*A Different Man* — Review

Edward (Sebastian Stan) has neurofibromatosis, a condition that has severely disfigured his face. He dreams of becoming an actor but fails every audition. He is drawn to Ingrid (Renate Reinsve), a playwright who moves in next door, yet cannot bring himself to express his feelings. Then he undergoes an experimental medical procedure. The surgery succeeds. Edward emerges with Sebastian Stan's actual face and begins a new life under the name "Guy Moratz". Everything, it seemed, was about to change.

Nothing changed.

Director Aaron Schimberg has a single point to make, and he makes it without flinching: the face was never the problem. Edward has acquired handsome features, yet he remains a coward — hesitant and apologetic before the world. When Ingrid writes a play based on his story, he schemes to land the lead role, but even that obsession is tinged with timidity. Then Oswald (Adam Pearson) arrives.

Oswald also has neurofibromatosis. He has precisely the face Edward paid to erase. Yet Oswald is something else entirely. The moment he enters a room, he owns it. His laugh is loud, his speech unguarded, and people are simply drawn to him — Ingrid, the audience, and eventually Edward himself. The film's cruelest moment comes when Edward, handsome and unrecognised, shrinks into a corner watching Oswald with naked envy.

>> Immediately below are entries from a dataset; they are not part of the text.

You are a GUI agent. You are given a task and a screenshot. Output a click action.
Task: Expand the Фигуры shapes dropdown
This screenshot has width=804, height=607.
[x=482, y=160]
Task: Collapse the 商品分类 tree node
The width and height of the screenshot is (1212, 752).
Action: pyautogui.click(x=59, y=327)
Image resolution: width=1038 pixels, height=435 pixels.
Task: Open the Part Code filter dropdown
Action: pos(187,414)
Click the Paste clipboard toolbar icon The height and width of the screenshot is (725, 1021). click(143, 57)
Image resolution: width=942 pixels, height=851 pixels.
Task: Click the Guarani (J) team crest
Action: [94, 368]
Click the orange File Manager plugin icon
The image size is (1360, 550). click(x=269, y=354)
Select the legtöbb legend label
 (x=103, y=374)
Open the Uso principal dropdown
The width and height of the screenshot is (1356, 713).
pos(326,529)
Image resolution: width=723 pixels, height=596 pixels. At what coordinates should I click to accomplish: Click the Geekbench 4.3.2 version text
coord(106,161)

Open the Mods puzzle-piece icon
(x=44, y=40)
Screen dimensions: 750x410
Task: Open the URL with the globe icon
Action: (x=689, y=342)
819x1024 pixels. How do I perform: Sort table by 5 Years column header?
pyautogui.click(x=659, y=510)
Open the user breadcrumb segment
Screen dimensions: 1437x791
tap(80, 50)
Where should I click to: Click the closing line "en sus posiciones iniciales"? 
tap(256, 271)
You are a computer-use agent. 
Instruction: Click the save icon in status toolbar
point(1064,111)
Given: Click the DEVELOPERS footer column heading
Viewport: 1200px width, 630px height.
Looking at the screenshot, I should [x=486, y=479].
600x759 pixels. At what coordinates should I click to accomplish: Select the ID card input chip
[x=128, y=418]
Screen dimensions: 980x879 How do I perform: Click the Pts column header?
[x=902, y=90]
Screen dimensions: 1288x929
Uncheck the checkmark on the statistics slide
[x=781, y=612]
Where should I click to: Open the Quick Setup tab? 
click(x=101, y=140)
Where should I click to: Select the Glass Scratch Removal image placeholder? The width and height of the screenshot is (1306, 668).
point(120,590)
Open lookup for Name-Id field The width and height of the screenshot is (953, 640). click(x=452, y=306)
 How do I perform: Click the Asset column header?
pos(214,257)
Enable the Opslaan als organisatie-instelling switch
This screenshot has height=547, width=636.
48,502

It was never the face. It was the force of self-possession. What matters in life is not appearance but the degree to which a person accepts themselves completely and steps forward to meet the world. Oswald never once apologises for his face. Edward, even after his transformation, offers a continuous, wordless apology for his own existence. That single difference determines everything between them.

Sebastian Stan's performance is the film's greatest virtue. What he preserves across both halves — the prosthetics-heavy opening and the conventionally handsome second act — is the expression in his eyes. The face changes; the eyes do not. That same frightened, retreating gaze is the film's most eloquent argument that Edward's trouble is interior, not dermatological. The casting of Adam Pearson, who has neurofibromatosis in real life, as Oswald is the film's most decisive choice. It is not a performance that fills the screen so much as a presence. The moment after Pearson appears, when Stan's character begins to look diminished by comparison, is the film's true climax.

The film is not without its weaknesses. In the later stages, Edward's obsession curdles into violence at a pace that feels somewhat schematic. The tonal tightrope between psychological thriller and black comedy occasionally destabilises the film's centre of gravity. The range of references — Kafka, David Lynch, Todd Haynes — is impressively wide, but the film's own voice is sometimes buried beneath them.

Even so, the question the film leaves behind is sharp and clear: are you standing in front of the world, or are you still waiting in the corner for the world to come to you? Why Edward's new face changed nothing; why Oswald, who changed nothing, seemed to have everything — when both answers converge on that one quality, the film lingers in the mind longer than expected.

★★★☆☆ (3.0/5.0)

In a sentence: "He changed his face, and nothing else changed. The face was never the problem."